10月23日

横国へ。坂道で汗をかく。大きい教室に変わって、やっとみんな座れるようになる。大きいプロジェクターはVGAしか繋げず、HDMIのアダプターしか持っていなかったので管理室に借りに行く。先週日記とパノプティコンを繋げて話したら、そういう管理は「合理的」だと思ったという感想がちらほらあったので、フーコーの権力論の話。どうしてひとは「統治者」の目線を内面化するのか。自発的隷属の問題。権力は「偉いひと」が「持っている」ものでも、どこかに中心や起源があるのでもなく、雑多な装置が噛み合わないまま分散するからこそ機能するのだという話をする。コロナ禍でも、学知、医療、行政、産業の関係は「統一的見解」からほど遠く、その分散のニッチにさらなる知や、マスクやアクリル板、「職域接種」、遠隔授業といった装置が流れ込む。それは権力の「失敗」ではなく、権力とはそういうものなのだ。そうして内心でワクチン陰謀論者をコケにしつつ、自分が気にしているのが健康なのかひとの目なのか識別不可能な薄暗い場所に閉じ込められる。

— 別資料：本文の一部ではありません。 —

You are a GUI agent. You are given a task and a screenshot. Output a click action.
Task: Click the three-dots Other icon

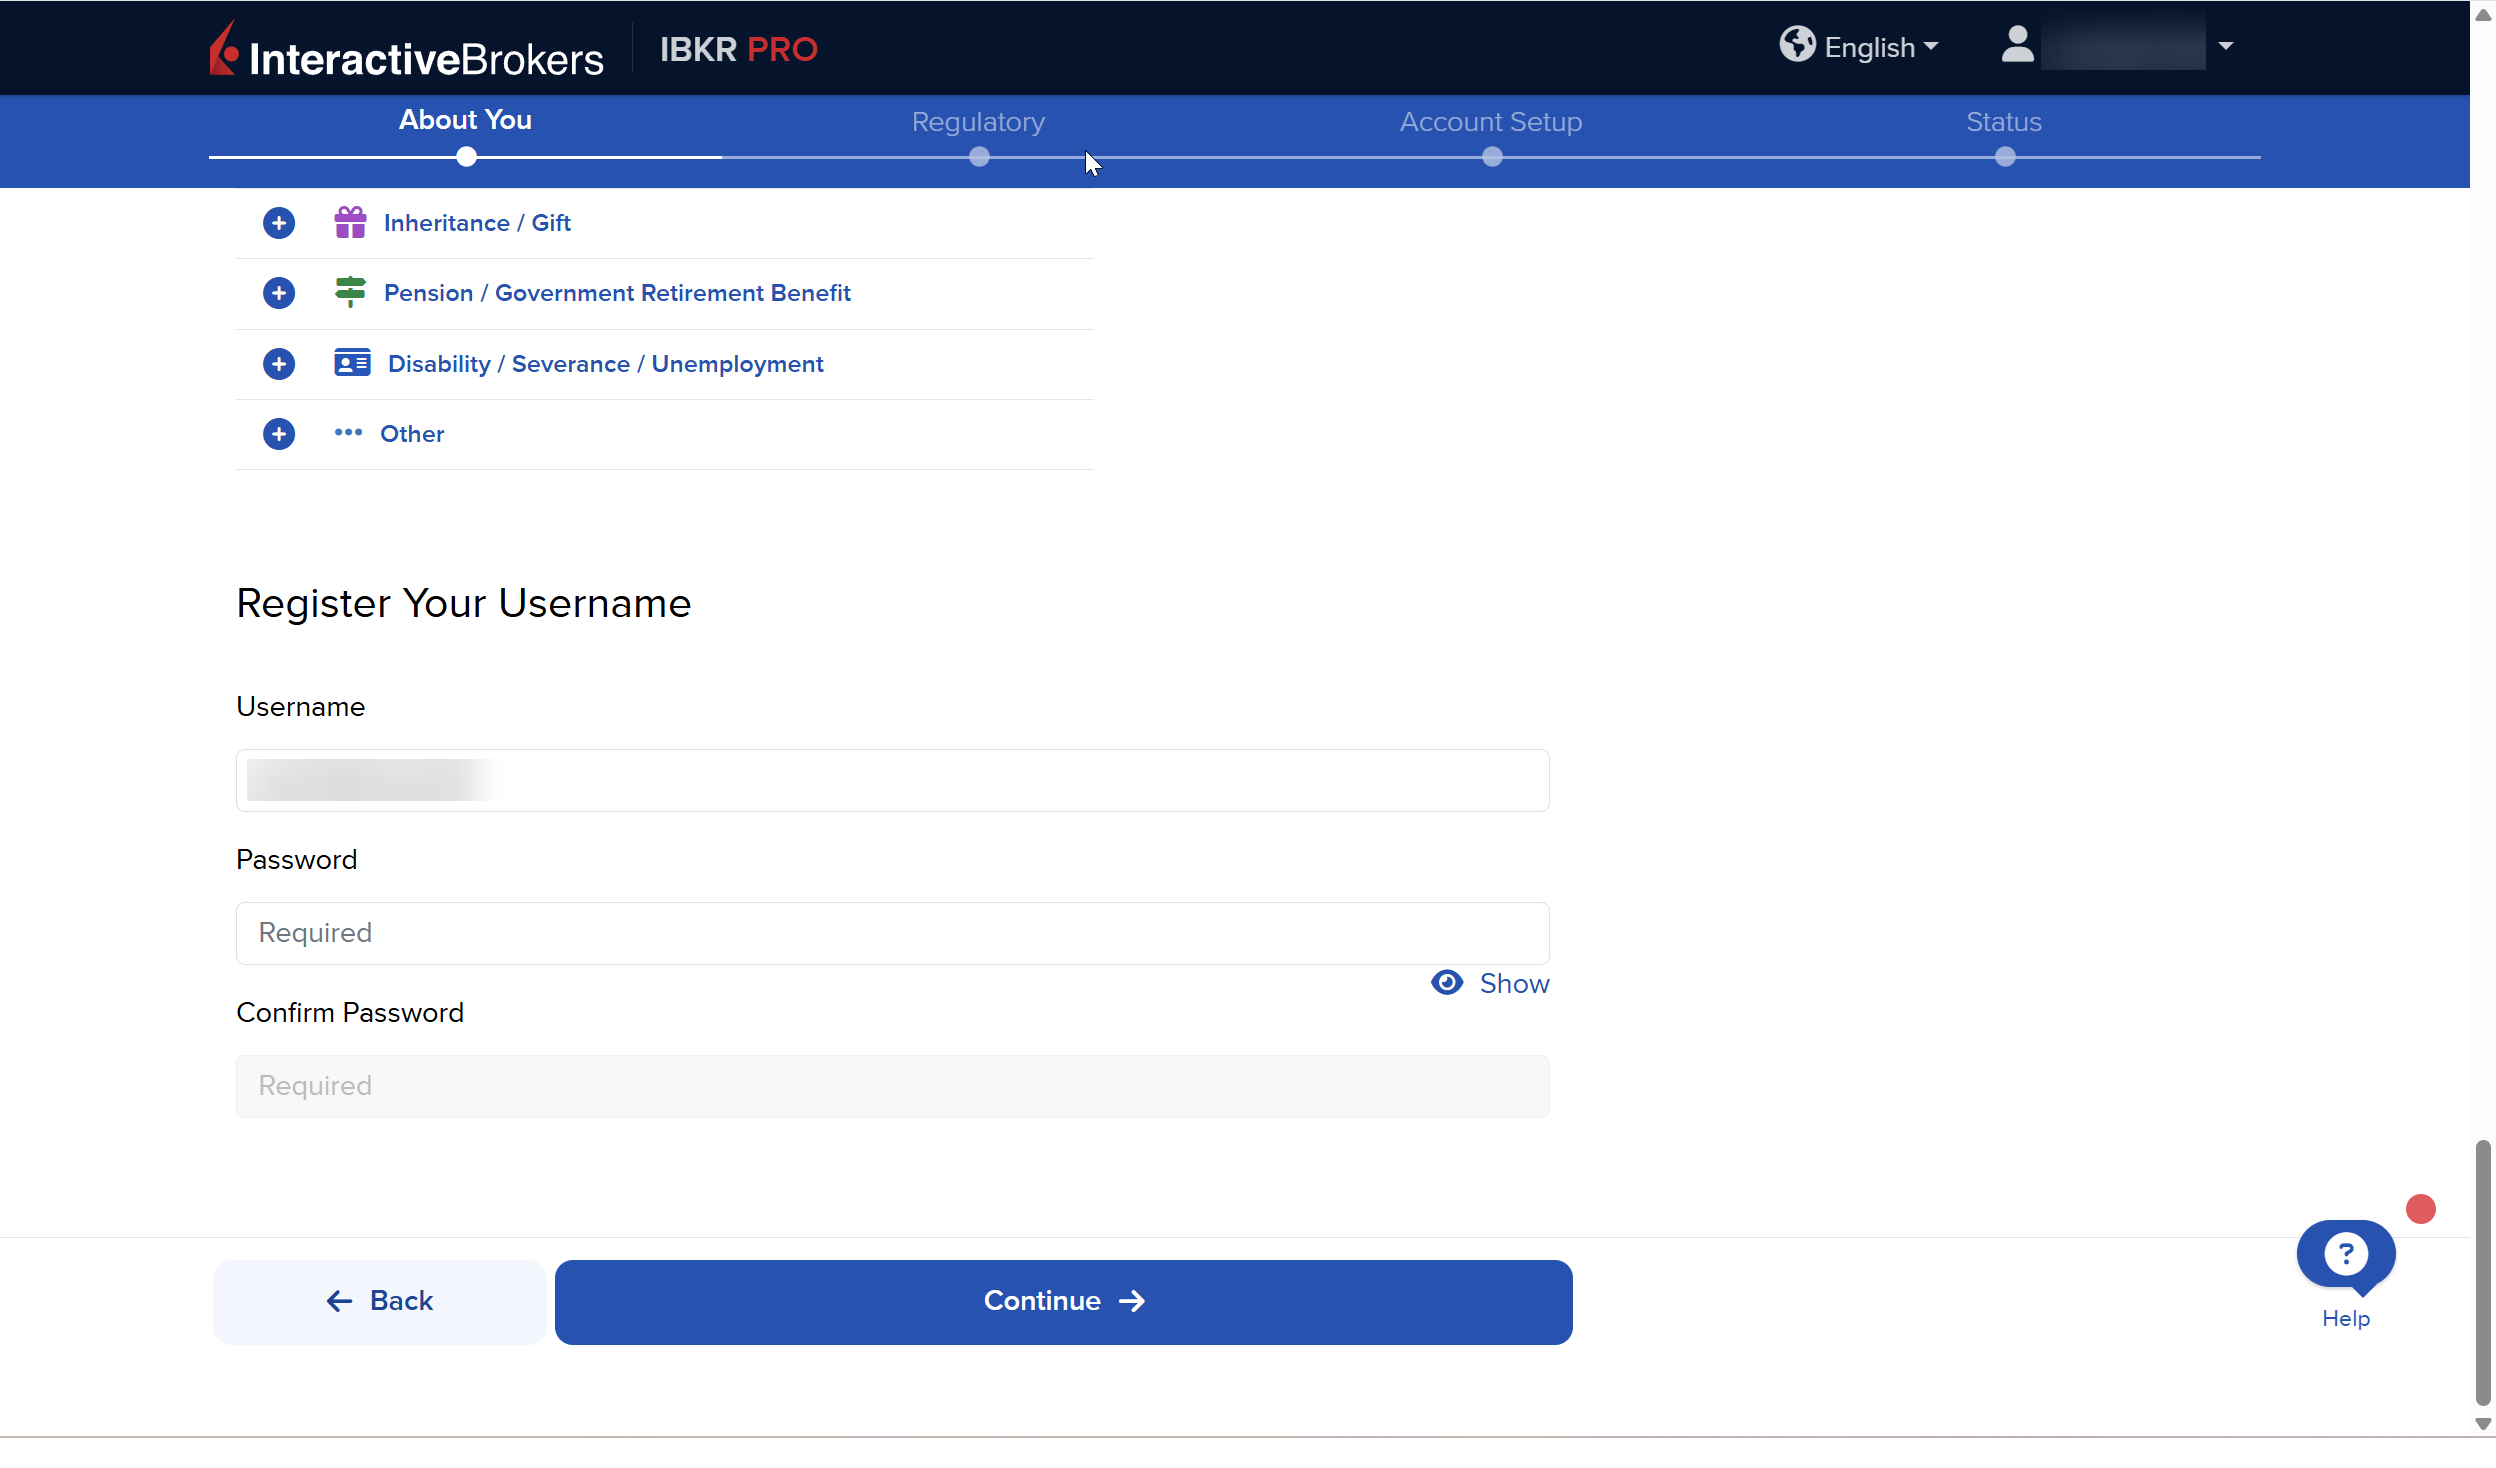tap(348, 433)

夜。公募書類を書く。公募に出すごとに、重版のたびに送られてきた『眼がスクリーンになるとき』の在庫が僕の「業績」となって減っていく。ひととおり書いて横になって、自分は本当に就職をしたいのだろうかと考えた。中学生の頃不登校になって高校に行きたくないと言っていたが、それは、勉強なんか自分でできるし、ぜんぶ自分でやりたかったからだった。そしてそのとき念頭にあったのは肉体労働で、それは、肉体労働以外の労働を知らないからだった。僕は本気だった。もう経済的には「自立」して久しいが(僕は修士のときから仕送りなしで生活している)、そんなものは自立でもなんでもないのだと思う。ただ好きで読んでいた本を自分で書けるようになったのに、いつのまにこんなにも弱気になっているのかと思う。でもいまはそんなことは考えないのだ。いまやっている仕事が終わるまでは、この程度の手間で撒ける種の手間を惜しむ必要はないのだと思う。